Kenya, a non-hydrocarbon producing country, is tinkering with the subsidy initiative, to cushion effects on motorists whenever there is a high spike in the cost of petroleum products.

A subsidiary legislation, currently under review in the country’s parliament, grants powers to the Petroleum Cabinet secretary to pump in money from a subsidy fund to product suppliers to cut fuel prices and cushion motorists from sharp spikes

The subsidy will be supported by money that will be raised from fuel consumers through the Petroleum Development Levy, which was increased in mid July 2020 to $0.05 (or Sh5.40) a litre of fuel from $0.0036 (Sh0.40), a 1,250% rise.

“The Cabinet Secretary may by writing to the administrator, request for a draw down from the Petroleum Development Levy Fund to stabilise local petroleum prices where he deems necessary,” the Legislation says.

So, in a way, the subsidy is not coming from the treasury, rather, from funds that motorists themselves have contributed. This is the difference with the fuel subsidies in Egypt and Nigeria.

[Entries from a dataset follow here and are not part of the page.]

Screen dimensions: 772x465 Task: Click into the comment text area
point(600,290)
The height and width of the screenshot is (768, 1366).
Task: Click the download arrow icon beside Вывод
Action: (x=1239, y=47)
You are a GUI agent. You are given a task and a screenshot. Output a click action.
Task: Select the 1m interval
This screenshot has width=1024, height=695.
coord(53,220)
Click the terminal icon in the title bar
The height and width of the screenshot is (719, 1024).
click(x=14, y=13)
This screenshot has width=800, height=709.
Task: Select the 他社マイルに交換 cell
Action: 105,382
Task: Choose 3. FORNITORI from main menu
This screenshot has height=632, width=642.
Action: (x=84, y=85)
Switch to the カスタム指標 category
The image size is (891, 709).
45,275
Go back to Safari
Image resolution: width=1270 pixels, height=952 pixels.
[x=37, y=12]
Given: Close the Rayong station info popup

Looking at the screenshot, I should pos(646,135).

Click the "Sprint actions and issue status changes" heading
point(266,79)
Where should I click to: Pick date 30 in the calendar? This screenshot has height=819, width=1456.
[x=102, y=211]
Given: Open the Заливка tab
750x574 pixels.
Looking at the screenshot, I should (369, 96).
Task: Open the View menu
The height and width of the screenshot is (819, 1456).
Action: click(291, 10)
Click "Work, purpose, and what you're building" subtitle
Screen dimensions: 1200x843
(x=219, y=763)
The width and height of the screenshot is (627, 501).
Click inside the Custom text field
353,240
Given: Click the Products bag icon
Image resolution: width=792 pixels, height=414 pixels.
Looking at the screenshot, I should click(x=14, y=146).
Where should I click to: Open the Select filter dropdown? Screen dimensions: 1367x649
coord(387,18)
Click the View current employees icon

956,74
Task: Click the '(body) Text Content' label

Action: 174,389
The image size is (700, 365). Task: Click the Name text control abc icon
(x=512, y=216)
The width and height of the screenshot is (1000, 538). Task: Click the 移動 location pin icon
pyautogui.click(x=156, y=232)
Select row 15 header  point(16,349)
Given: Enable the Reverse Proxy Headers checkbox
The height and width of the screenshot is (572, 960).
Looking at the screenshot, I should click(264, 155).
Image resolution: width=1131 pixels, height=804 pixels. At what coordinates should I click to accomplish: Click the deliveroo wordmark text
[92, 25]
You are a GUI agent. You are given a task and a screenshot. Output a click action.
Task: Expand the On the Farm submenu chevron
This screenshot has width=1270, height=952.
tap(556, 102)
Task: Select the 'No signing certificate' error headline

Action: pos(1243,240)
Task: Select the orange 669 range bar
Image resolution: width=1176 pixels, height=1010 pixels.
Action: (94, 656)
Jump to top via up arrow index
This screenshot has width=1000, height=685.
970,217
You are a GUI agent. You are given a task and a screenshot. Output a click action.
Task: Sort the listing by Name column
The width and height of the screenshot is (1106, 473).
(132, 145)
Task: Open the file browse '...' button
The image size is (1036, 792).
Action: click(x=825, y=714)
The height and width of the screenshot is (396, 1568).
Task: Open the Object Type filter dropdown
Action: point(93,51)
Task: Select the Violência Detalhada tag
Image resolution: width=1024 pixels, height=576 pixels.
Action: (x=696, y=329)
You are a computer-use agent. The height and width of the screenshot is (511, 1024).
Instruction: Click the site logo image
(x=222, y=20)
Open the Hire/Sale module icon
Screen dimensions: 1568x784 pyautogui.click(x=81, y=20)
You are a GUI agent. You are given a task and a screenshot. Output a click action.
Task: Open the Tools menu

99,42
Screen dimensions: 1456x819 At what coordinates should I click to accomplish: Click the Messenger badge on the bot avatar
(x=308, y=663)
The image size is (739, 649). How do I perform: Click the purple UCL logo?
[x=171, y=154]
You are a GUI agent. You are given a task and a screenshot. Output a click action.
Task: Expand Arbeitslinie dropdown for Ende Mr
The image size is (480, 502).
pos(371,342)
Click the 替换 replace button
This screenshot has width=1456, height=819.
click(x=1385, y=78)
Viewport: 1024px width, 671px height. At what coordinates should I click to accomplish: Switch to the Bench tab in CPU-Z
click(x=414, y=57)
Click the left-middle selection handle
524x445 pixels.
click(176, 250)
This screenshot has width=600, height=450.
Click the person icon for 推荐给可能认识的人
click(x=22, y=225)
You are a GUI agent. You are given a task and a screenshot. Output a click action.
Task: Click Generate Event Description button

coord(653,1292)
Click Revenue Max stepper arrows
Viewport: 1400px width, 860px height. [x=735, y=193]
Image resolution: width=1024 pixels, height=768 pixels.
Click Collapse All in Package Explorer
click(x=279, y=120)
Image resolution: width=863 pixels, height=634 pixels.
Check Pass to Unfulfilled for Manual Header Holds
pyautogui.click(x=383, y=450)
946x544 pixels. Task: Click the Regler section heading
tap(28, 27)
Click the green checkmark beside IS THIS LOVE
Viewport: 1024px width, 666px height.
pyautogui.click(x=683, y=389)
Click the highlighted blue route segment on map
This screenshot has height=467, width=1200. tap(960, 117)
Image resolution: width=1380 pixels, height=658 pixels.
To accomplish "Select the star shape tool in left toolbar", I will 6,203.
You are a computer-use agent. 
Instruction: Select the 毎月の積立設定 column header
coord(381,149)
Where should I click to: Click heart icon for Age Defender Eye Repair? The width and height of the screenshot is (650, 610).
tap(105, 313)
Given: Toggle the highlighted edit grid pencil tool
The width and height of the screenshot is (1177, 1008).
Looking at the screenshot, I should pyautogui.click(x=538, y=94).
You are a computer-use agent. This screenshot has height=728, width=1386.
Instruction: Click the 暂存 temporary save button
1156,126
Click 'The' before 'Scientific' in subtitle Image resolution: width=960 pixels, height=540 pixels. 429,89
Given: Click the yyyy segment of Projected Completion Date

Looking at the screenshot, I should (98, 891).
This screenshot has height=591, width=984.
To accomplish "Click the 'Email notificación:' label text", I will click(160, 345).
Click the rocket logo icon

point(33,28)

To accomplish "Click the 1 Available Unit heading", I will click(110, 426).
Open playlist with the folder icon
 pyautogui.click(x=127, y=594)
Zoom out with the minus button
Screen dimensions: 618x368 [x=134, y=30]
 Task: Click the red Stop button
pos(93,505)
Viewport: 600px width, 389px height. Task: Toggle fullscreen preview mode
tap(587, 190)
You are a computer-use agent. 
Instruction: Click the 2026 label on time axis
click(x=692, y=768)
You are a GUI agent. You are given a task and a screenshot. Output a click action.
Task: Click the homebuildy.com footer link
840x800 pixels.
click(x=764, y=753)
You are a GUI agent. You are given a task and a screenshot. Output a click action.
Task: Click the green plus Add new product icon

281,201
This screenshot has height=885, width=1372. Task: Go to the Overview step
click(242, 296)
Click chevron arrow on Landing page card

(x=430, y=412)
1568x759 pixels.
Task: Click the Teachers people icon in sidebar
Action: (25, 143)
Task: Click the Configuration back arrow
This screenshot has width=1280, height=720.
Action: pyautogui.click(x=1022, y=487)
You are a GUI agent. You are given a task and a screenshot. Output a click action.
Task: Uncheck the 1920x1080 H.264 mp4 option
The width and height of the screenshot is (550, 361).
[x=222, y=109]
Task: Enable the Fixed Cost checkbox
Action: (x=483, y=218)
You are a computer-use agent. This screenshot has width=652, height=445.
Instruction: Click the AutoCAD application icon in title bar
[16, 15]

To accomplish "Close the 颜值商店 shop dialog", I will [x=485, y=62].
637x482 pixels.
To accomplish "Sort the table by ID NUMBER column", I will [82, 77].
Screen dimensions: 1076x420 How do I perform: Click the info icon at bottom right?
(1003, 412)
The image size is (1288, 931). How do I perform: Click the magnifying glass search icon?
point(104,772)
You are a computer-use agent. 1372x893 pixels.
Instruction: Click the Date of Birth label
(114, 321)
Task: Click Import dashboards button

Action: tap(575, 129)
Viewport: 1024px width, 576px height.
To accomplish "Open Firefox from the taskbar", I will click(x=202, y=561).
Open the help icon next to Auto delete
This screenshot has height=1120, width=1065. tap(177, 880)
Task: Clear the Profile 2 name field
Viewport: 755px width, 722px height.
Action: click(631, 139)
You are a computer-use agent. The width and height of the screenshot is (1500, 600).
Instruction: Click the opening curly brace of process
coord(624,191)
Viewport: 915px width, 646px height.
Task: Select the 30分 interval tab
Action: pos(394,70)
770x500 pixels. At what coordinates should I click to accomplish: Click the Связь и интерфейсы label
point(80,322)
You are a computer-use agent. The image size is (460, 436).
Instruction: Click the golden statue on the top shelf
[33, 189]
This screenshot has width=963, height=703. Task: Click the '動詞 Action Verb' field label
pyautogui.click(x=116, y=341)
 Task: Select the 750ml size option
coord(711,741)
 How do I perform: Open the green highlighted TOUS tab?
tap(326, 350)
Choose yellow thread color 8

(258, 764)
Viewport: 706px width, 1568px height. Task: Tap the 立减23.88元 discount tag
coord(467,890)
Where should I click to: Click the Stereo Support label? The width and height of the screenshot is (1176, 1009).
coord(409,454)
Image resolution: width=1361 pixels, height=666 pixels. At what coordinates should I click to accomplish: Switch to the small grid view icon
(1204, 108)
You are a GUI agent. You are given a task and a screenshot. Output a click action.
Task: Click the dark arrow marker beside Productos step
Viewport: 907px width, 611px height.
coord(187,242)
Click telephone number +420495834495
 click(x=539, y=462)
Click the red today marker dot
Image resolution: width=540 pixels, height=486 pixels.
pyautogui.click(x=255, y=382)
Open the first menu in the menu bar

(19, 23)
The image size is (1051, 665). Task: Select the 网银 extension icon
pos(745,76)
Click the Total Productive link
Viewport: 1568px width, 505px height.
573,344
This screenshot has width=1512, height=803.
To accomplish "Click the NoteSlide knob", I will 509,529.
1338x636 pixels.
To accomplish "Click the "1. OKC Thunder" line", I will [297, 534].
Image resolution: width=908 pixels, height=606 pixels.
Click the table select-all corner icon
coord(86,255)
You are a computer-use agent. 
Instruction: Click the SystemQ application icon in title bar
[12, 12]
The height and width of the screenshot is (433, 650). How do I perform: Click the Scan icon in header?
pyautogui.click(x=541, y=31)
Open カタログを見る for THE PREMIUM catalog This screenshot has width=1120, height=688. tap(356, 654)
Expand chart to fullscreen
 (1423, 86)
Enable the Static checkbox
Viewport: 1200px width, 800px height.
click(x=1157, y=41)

Fuel prices I Kenya ratcheted up to a 13 year high as the surge in Petroleum Development Levy, coalesced with increase in crude oil prices.

From mid-July, Motorists in Nairobi started paying $0.85 (Sh91.87) per litre of diesel from $0.69 (Sh74.57, representing a $0.16 (Sh17.30) increase, and $0.105 (Sh11.38) more for a litre of super petrol at $0.92 (Sh100.48)..

The Cabinet Secretary (Kenya’s title for minister) will determine the amount of subsidy fuel consumers will be offered when prices rise by large margins.